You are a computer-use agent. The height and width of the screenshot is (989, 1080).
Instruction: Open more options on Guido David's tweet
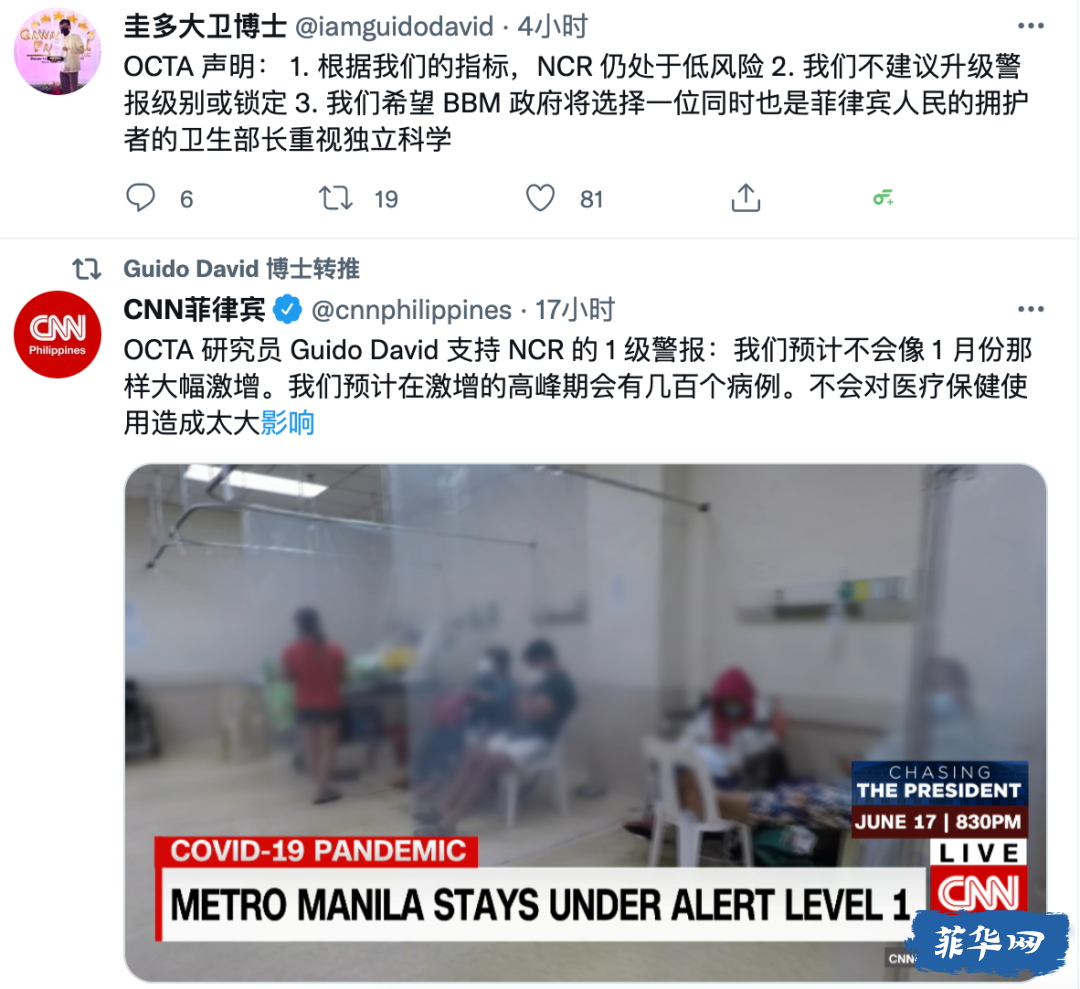pos(1030,26)
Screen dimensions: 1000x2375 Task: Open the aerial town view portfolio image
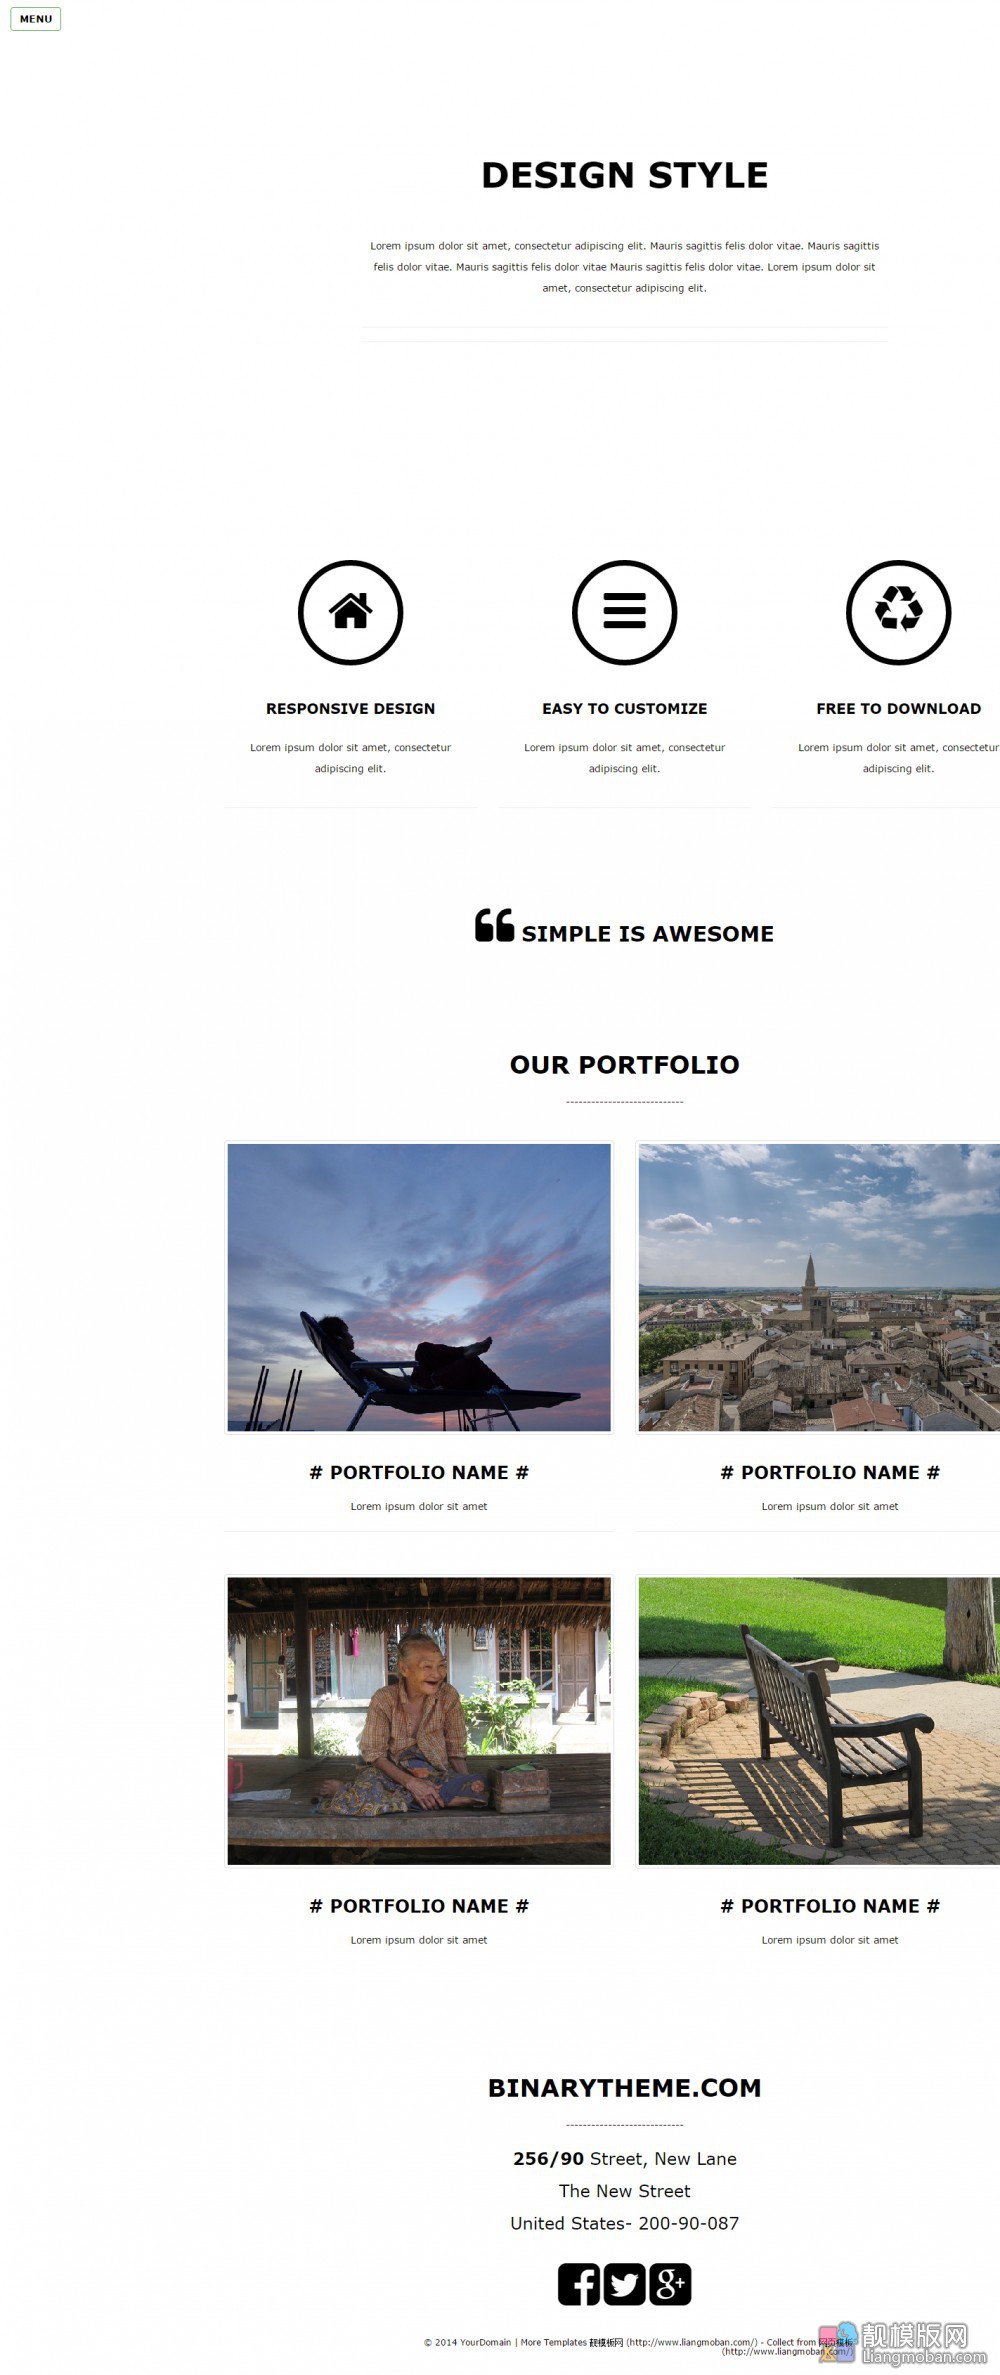point(819,1288)
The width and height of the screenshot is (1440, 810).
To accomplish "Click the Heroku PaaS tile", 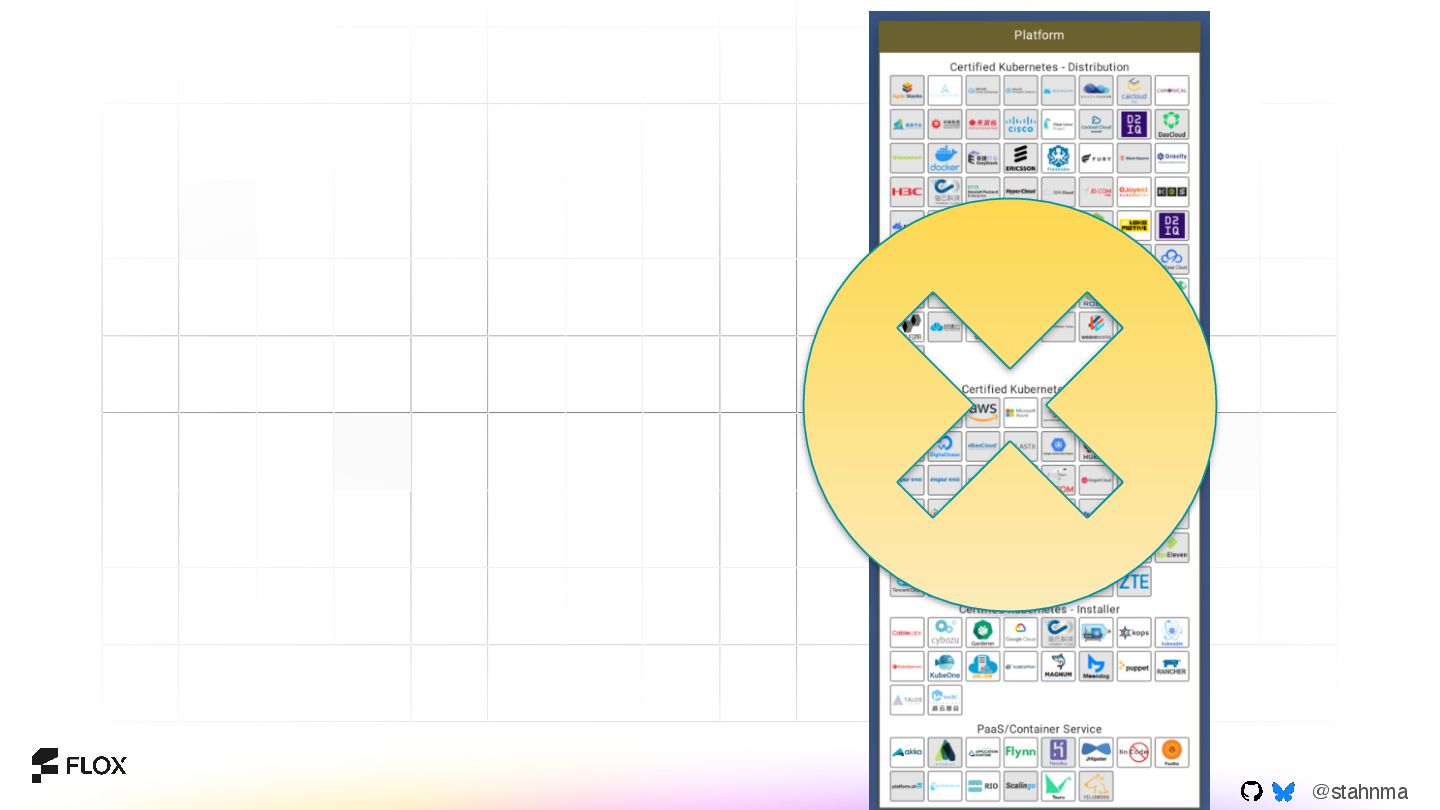I will pos(1058,752).
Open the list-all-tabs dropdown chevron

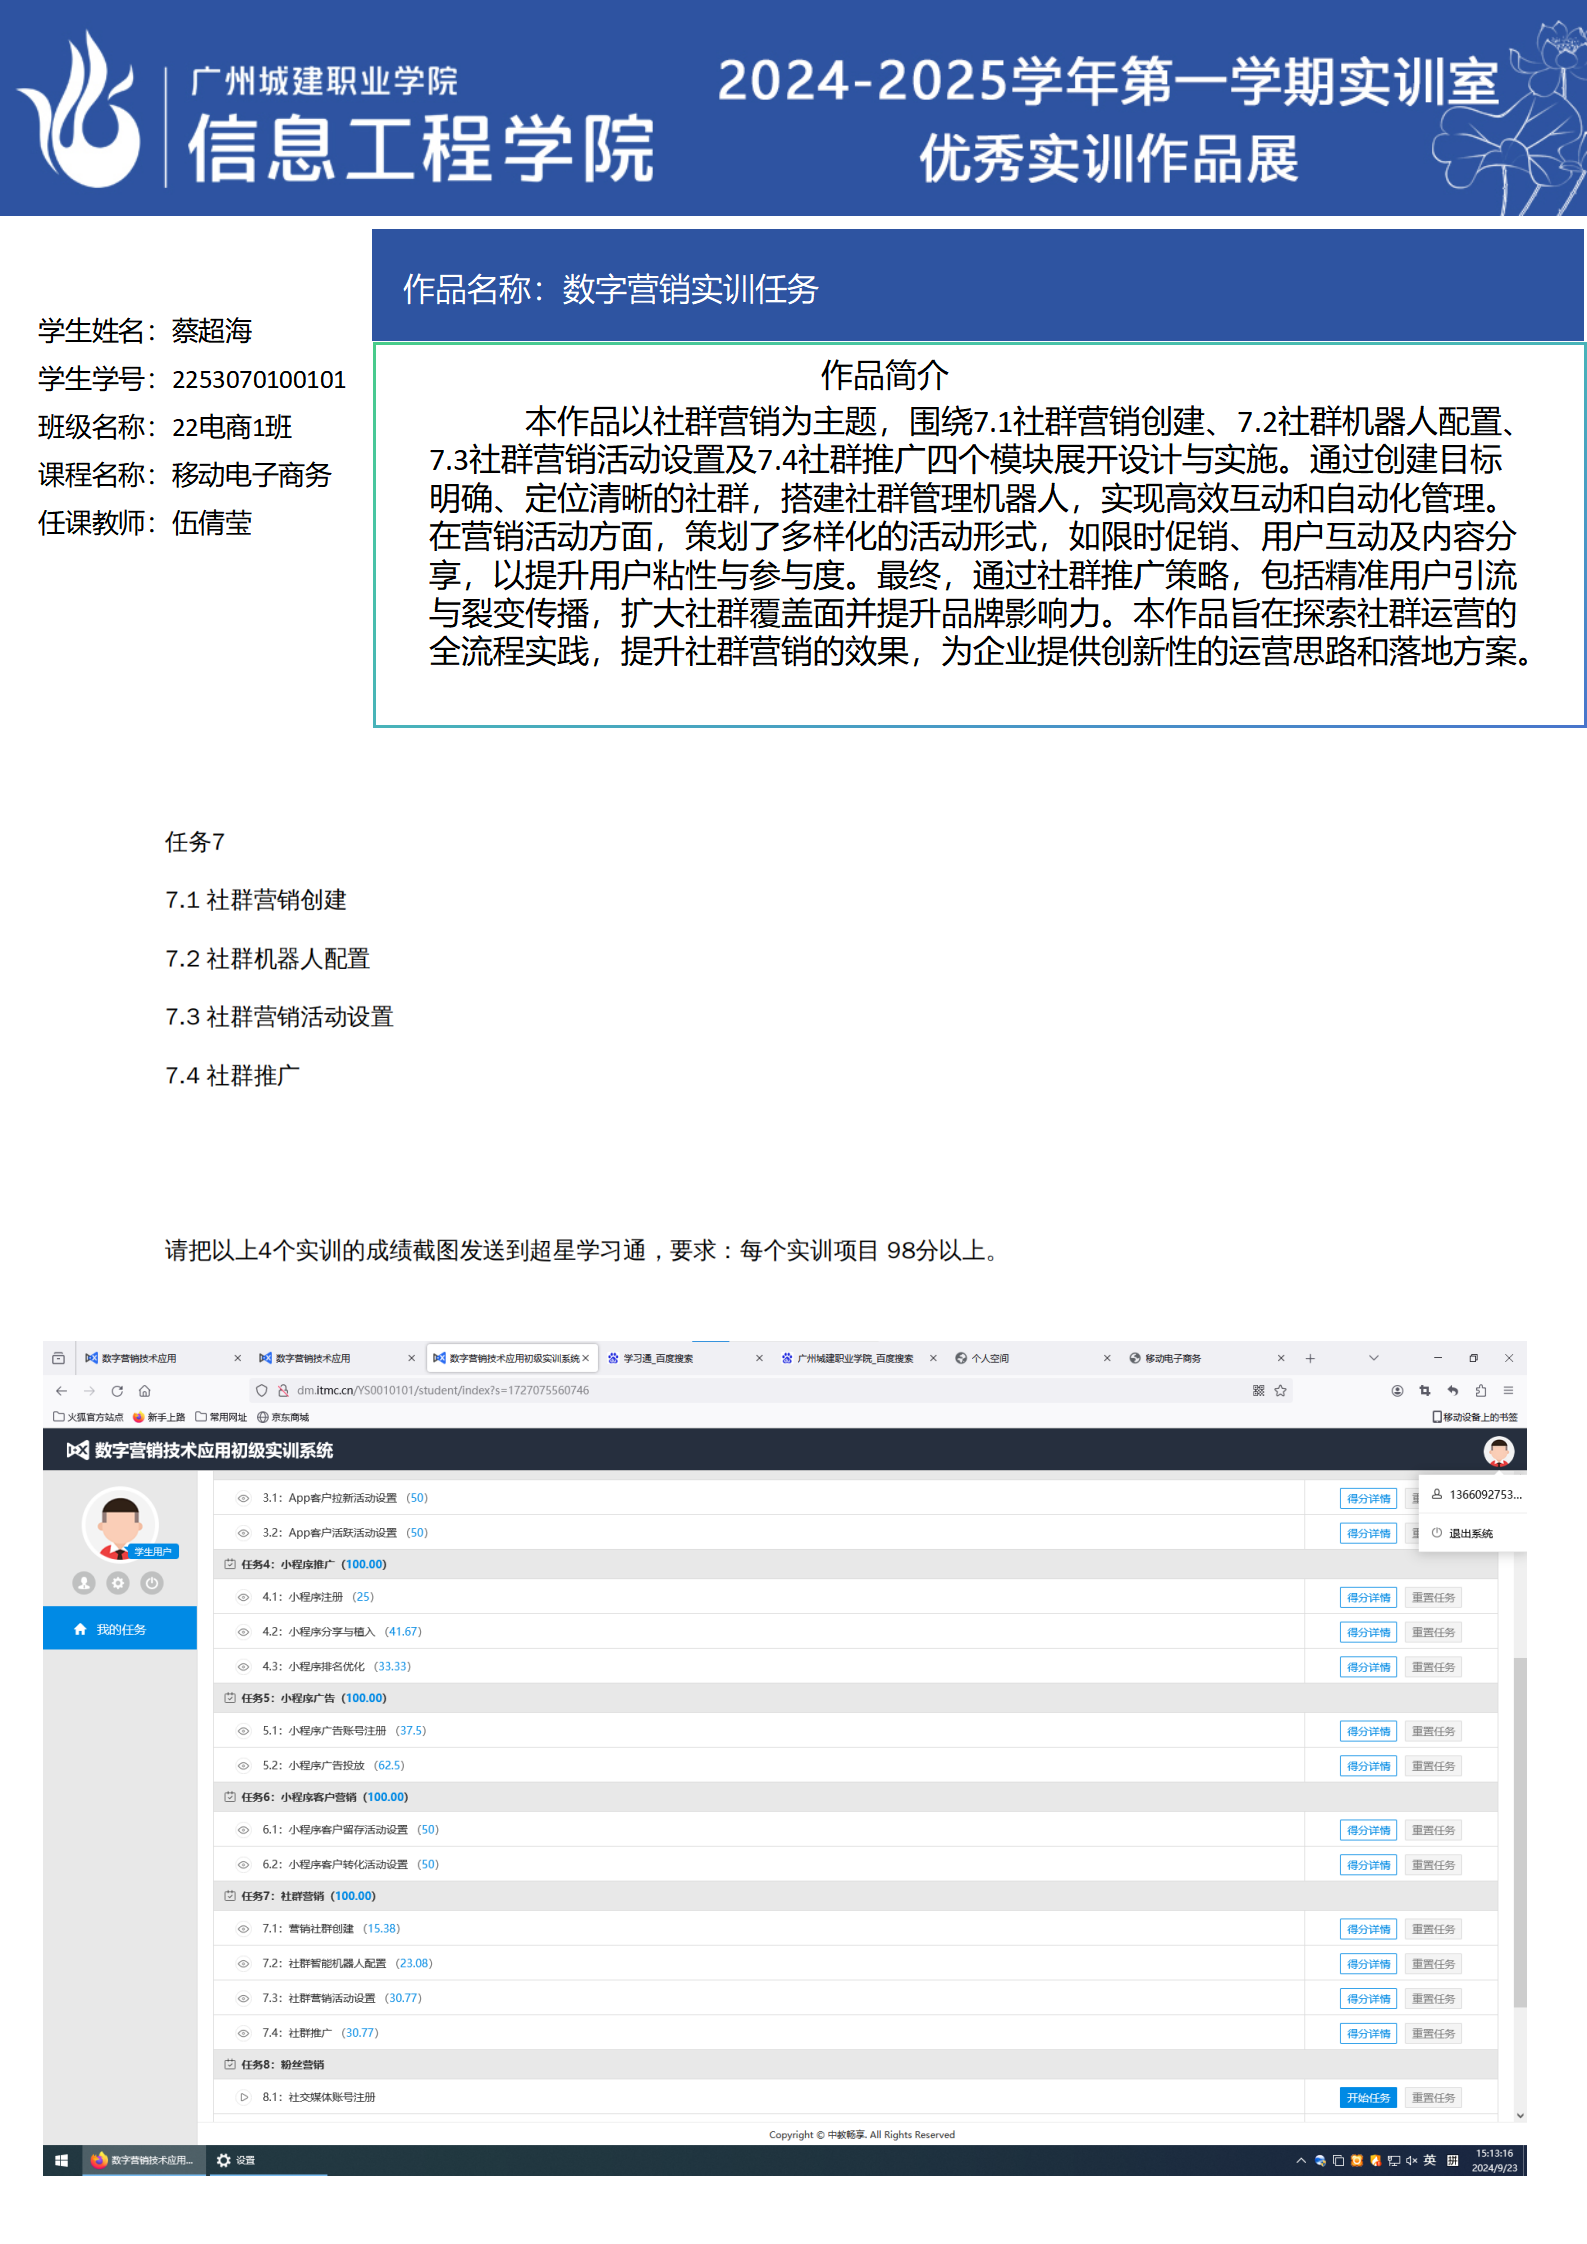(x=1373, y=1358)
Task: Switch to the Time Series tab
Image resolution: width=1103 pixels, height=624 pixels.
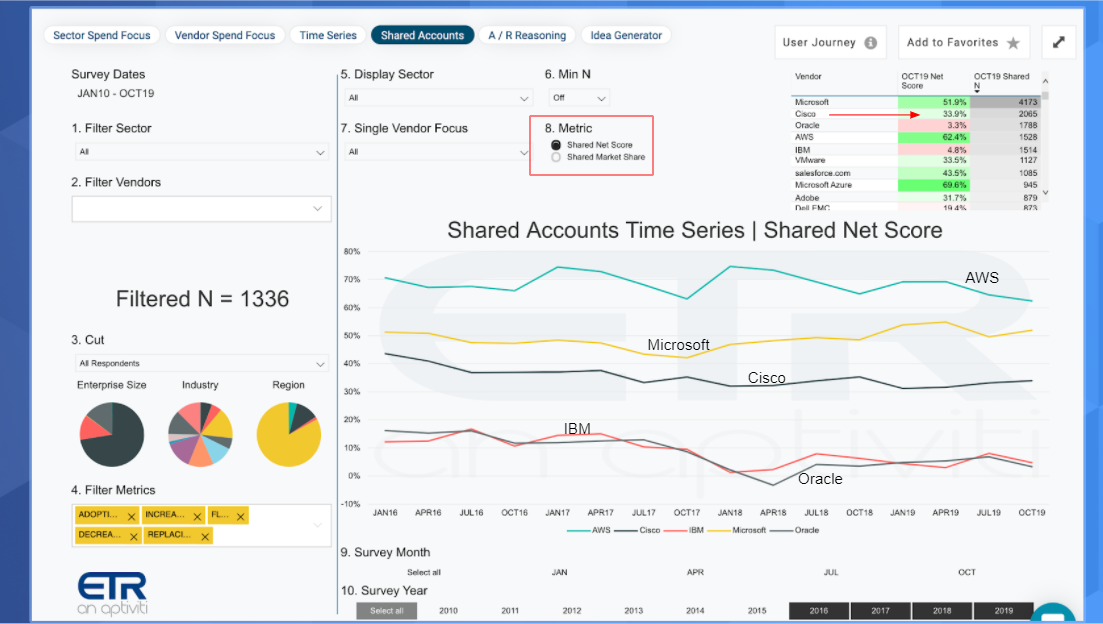Action: click(x=328, y=35)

(What to work on):
Look over the entries above and count the lines where the word "screenshot" appears, then report only that count.

(Output):
2